Assigned task –
In the data below, which lines hold "screenshot"? Copy every one.

Record set –

■ ■ ■ ■ ■

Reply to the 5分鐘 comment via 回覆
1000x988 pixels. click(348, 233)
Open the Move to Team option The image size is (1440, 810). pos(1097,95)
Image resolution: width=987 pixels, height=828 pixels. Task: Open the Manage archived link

■ ■ ■ ■ ■

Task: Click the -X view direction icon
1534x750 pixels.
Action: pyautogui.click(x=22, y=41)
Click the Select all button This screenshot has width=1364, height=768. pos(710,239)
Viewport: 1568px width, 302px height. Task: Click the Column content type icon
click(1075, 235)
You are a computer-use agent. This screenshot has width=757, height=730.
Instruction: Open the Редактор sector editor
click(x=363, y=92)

■ ■ ■ ■ ■

Solved problem –
Click the Select all button This screenshot has width=1364, height=768. pos(710,239)
You are a computer-use agent. This screenshot has width=757, height=730.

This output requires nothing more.